Australia's Mitchell Starc celebrates after taking a wicket against England during the Ashes in January. Photo: EPA/DAVID MOIR

JOHANNESBURG - Australia won’t be caught cold ahead of the first Test in the manner India were at the start of January, the tourists having had valuable practice from a tough three-day match against South Africa A in Benoni.

Unlike the Indians, who chose a form of fancy squad training before the New Year’s Test, the Australians insisted on playing a proper match, that carried first-class status and one that became very competitive on the last day as they chased down 140 for the loss of five wickets.

Mitchell Starc, who bowled 29 overs across the three days, picking up five wickets and batting for nearly an hour in Australia’s first innings, said his teammates would “take heaps out of,” their five-wicket win.

For Starc and the other Australian seam bowlers, who hadn’t played cricket for three weeks, it provided the best run around they could have asked for. While for the batsmen, particularly opener Cameron Bancroft who struggled in the Ashes, the chance to get accustomed to what was a tricky surface at Willowmoore Park, which may well be replicated during the four-Test series, given the nature of Test pitches prepared in SA recently, was crucial.

“The ball probably does a lot more for longer here than it does back home,” Starc said about bowling in SA.

There was certainly plenty of swing on offer - something that encouraged all the Australian quicks, though they admitted once the ball got soft a more disciplined approach was needed.

The pitches will be a major talking point again, but it may be detrimental to the home team’s chances if they were to ask for surfaces as lively as those prepared for the first and third Tests against the Indians.

For all the complaints that emanated from the SA camp during the Centurion Test against India, it is probably on that kind of surface that the home team will stand the best chance of defeating Steve Smith’s team.

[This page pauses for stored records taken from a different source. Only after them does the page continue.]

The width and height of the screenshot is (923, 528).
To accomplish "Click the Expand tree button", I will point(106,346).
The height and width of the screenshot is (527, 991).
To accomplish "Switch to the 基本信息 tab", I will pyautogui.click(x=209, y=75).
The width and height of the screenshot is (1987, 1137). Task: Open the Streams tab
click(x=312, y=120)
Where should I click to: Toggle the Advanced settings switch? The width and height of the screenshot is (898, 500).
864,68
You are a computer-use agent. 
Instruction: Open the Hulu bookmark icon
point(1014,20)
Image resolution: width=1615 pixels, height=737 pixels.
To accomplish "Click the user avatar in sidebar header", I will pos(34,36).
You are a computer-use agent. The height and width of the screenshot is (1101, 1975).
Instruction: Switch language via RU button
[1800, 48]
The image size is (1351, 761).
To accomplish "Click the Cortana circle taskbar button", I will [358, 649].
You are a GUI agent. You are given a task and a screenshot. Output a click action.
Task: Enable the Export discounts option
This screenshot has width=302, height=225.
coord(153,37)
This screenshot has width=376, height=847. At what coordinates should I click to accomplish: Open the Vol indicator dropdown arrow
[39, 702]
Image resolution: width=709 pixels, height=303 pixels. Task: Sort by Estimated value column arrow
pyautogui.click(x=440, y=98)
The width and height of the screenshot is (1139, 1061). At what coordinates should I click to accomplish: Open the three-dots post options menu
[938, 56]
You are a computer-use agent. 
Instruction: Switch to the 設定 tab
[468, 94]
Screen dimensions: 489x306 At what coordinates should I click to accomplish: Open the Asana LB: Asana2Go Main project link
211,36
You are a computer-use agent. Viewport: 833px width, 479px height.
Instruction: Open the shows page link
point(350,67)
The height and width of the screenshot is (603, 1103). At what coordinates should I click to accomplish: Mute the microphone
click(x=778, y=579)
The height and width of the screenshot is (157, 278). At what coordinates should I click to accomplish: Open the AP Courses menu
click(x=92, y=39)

Viewers may want a series where the high-quality quick bowlers on both sides get the ball flying past batsmen’s noses, but the home team’s tactics for defeating this Australian team, may depend on them adopting a more subtle approach.

Both teams' batting has not been in the best of shape this summer, with the Australians too reliant on Smith against the English, while all the South Africans lacked consistency.

The Australians made their way to Durban on Sunday, content with their exploits in Benoni, but aware there’s a lot they need to work on ahead of day one on Thursday.

“I think there’s always a couple of series a year where the whole cricketing world turns to and it feels like this series is going to be one,” said Cummins.

“I feel like we play a similar brand of cricket, both try and be quite aggressive and brave and take the game on.

"And both teams have some fast bowlers that want to bowl fast and intimidate the batsmen. I think it’s going to be a great series.”